As an author who plans to keep on writing my thought is that doing so is a bad idea. The more the ‘author’ character is revealed, the less I have to work with when being interviewed or promoting my work by other means. Why would they talk to me personally when they can ‘read me?’
Accidentally writing yourself into the story can be detrimental in other ways. First, it could be a shock when a person realizes his ‘created’ character seems all too familiar.
Second, this could lead to some nasty and unnecessary introspection. It’s a better idea to know yourself before you begin writing.
An easy way to write yourself in is to write in the first person. Your novel may be full of things like, ‘then I raced down the stairs,’ or ‘the blood oozed out of his neck when I checked for a pulse.’ While not all first person manuscripts have the author as character it’s a good idea to distance creation from creator or you may end up with your own biography. Writing in the first person is supposed to allow the main character to draw the reader into the story.

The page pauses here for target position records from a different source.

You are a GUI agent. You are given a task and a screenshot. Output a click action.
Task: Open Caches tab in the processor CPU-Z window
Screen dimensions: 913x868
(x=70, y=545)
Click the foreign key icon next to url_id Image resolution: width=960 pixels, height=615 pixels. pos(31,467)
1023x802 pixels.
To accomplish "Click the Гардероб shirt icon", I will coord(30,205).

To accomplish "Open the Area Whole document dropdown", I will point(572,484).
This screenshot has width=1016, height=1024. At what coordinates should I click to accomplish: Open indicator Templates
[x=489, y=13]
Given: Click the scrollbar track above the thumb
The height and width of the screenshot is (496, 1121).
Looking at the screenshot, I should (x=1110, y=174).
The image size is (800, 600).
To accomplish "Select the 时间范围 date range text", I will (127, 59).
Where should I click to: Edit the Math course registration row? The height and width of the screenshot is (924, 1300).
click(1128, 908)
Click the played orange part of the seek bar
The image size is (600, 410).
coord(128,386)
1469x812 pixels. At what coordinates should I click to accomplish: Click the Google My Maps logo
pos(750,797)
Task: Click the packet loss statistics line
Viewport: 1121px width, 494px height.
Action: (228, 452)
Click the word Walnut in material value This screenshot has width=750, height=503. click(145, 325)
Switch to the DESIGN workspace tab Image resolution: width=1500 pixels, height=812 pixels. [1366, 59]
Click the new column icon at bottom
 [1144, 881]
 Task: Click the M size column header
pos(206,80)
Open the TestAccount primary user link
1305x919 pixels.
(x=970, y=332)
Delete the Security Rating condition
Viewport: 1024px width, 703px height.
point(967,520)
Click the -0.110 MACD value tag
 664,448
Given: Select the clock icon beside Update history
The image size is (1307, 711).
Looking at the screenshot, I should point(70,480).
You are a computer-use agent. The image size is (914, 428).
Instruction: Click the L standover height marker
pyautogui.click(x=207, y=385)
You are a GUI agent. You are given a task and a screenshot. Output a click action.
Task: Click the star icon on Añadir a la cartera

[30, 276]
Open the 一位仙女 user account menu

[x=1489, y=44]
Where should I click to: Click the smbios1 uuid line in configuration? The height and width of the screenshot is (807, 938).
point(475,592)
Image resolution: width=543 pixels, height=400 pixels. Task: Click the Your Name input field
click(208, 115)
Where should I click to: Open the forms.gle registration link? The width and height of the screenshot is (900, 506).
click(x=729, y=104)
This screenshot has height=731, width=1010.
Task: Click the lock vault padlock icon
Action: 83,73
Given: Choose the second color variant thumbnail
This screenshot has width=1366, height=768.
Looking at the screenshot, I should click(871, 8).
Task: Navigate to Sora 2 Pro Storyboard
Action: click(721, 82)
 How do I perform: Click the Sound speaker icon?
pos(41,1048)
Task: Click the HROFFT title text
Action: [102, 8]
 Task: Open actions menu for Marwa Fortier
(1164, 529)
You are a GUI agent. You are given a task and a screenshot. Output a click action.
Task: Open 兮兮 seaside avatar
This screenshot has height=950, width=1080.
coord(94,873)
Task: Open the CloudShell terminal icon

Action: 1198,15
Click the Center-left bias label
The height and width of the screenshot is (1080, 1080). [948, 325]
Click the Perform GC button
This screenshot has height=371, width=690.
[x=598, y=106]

Of course you can write yourself in as a background character who ties up all the loose ends for the reader. This is the modern equivalent of an ‘aside’ or even a narrator. It’s more acceptable to ‘show’ instead of using this ‘tell.’ Even readers seem to prefer action to lengthy dialogue or soul searching.
As the creator of your own characters it’s worth noting that most of them will have something in common with you. They’re human, if I’m not assuming too much.
We tend to write from snippets of our own experience which allow us to create believable behaviors and personalities. Readers have their own life experience to draw upon and are quick to recognize when writing seems unreal. The trick is to allow them to see themselves in or be able to relate to your fictional characters. It can detract from their experience to spot the author hiding in the shadows.